Повинуясь дочери, Оуэн перевез портрет в больницу, когда Фиби оперировали, и повесил его у нее в палате напротив постели. На тумбочке у изголовья Льюис поставил проигрыватель, до которого она могла бы дотянуться, не вставая.
Луиза и Льюис ждали ее возвращения из послеоперационной палаты. Стоило лишь Фиби открыть глаза – а те долго просто отсутствующе вращались под полузакрытыми веками,– мать говорила ей, что она прекрасно справляется, а Льюис мрачно ей вторил. Они не говорили то, что думают,– лишь повторяли то, что им велели. Лицо Фиби выглядело бескровным и усохшим над перевязанной шеей, к которой приклеили пару дренажных трубок.
Поначалу Фиби их не слышала, а потом им не верила.

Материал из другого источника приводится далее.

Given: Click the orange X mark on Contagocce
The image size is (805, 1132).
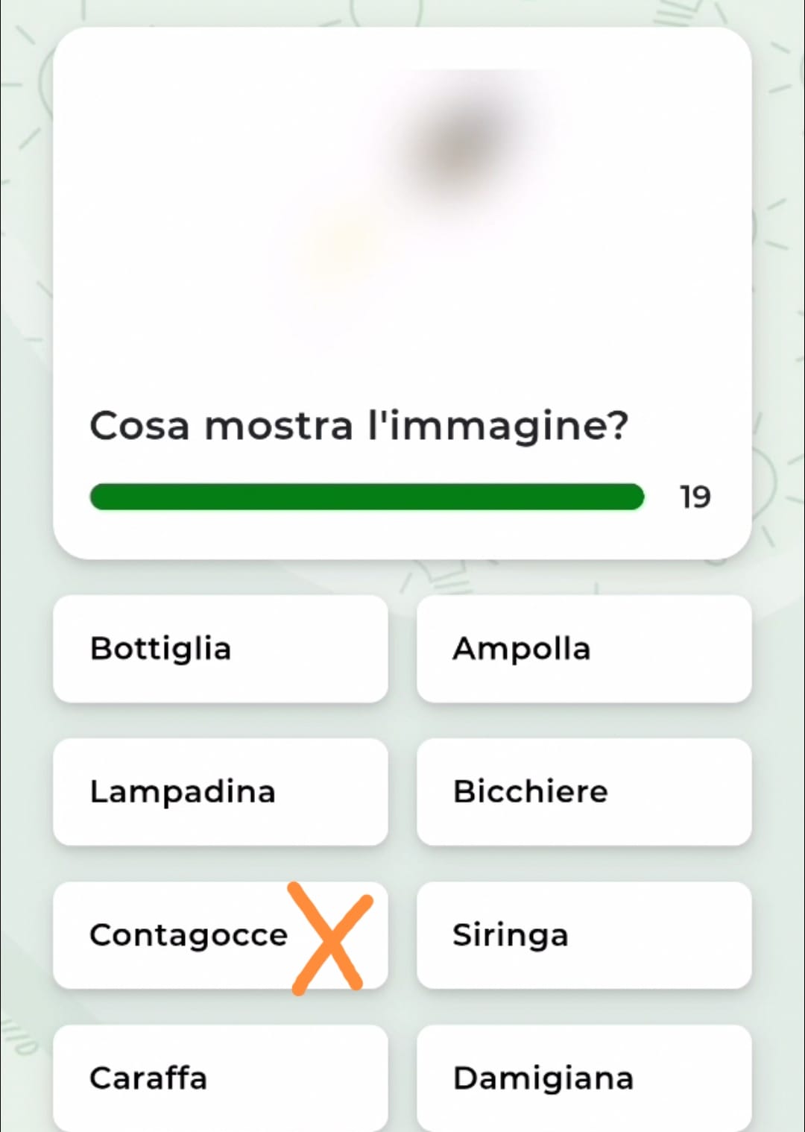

Выныривала в сумбур дремоты и ужаса. Несмотря на успокоительные, которые ей дали, она чувствовала себя хуже некуда. Последствия хирургии ее не пугали: она просто знала, что симптомы у нее усугубились. Сердце терзало ребра, как шип; руки и ноги пленкой окутывал пот; все тело распалось на очаги страданий.